Work instructions >>
(1) In the chest freezer keg thread, how high was the pine collar that ant built?
(2) Pick up the chest freezer keg thread right after its final line and continue it.

Document >>

________

It would have to be fairly heavy though, ie: 50mm section at least, I have some sheets of 100mm section laying about that I don't know what to do with yet.
Post some pics which ever way you go.

Cheers


----------



## ant (25/6/07)

Turto,

I made a collar last weekend, used pine at 140mm high (height chosen to allow keg #6 to fit on the compressor), double width with expanding foam in the middle, used a third piece at 200mm high on the inside to "sit" the collar in comfortably. Gave it 3 coats of exterior weatherproof paint and a bead of kitchen grade silicon down the seams. Ran a 40mm wide strip of weatherproofing for the lid to seal on - seems to work OK.a

Not all hooked up yet, but that's OK - only one beer in keg at the moment, so only one set of lines required! Just tapped my first draught in the US; a 7.2% IPA. Feeling very pleased with life.


----------



## turto77 (25/6/07)

Thanks Ant, looks great, hope to have something in the next month or so.

Will post pics when i am done.


----------



## danman (25/6/07)

wowguys this post is awsome,exactly what ive been thinkin of for a few weeks now. great pics too.

just gotta convince the boss we need a new freezer!


----------



## lucas (25/6/07)

a question for the guys with fans, where did you get the power supplies? 

I've heard a few people talk about taking old mobile phone chargers, etc, to run them but all the old ones I have are like 5.1V, 450mA and it doesnt seem to be enough to turn the fan i salvaged from an old pc (which says 12V, 1.4W). do I need to keep looking for something with a suitable power pack or does my fan draw more current than most?


----------



## paul (25/6/07)

I dont understand why you would want to put a fan into a chest freezer. Can someone please explain the use of a fan and the benefits?

Ive been using a chest freezer for a few years for my kegs and havent the need for a fan in it. If you look at how a chest freezer works you will notice than all of the sides have the refridgerant running through them. In other words all four sides of the freezer are cold so you wont get a spot in the freezer that'll be warm.

A fridge works by just having the refridgerant going through the small plate at the top on the back wall. I can understand the use of a fan in this because of the small surface area thats doing the cooling.


----------



## danman (25/6/07)

a question for the guys with fans,


why do you need them???


----------



## danman (25/6/07)

:unsure: sorry was typing while paul was aking the same question!


----------



## oldbugman (25/6/07)

paul said:


> I dont understand why you would want to put a fan into a chest freezer. Can someone please explain the use of a fan and the benefits?

________

Dataset extract >>
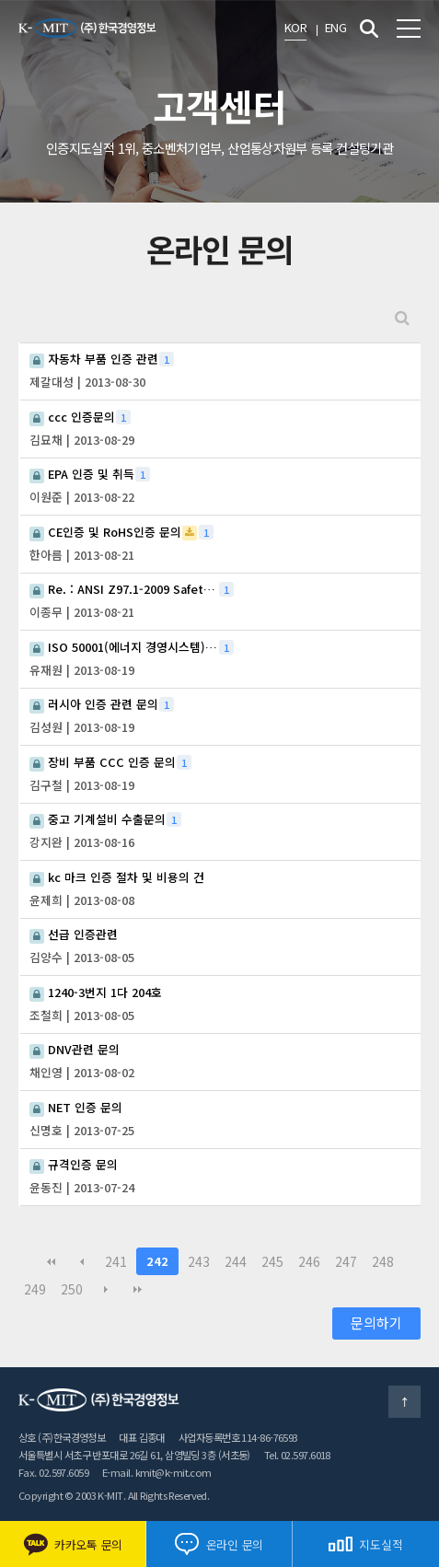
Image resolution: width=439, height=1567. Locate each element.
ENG (335, 27)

________

Exercise results >>
(1) 140mm.

(2)
> 
> Ive been using a chest freezer for a few years for my kegs and havent the need for a fan in it. If you look at how a chest freezer works you will notice than all of the sides have the refridgerant running through them. In other words all four sides of the freezer are cold so you wont get a spot in the freezer that'll be warm.
> 
> A fridge works by just having the refridgerant going through the small plate at the top on the back wall. I can understand the use of a fan in this because of the small surface area thats doing the cooling.



They work by convection( :chug: ) 

So they would normally freeze product in conduct with the sides.

The fan helps circulate air and produce a more stable temperature inside the (now) fridge. It also helps with the ice build up you get on the walls of the fridge.


I don't have one inside my chest fridge/freezer but that's more because I haven't put one in than the fact that they wont help.


----------



## lucas (25/6/07)

cold air sinks. if you've got your probe in a bottle of water at the bottom of the freezer, it's not going to reach the trigger point for the freezer to come on until all the air above it is warmer than that temp.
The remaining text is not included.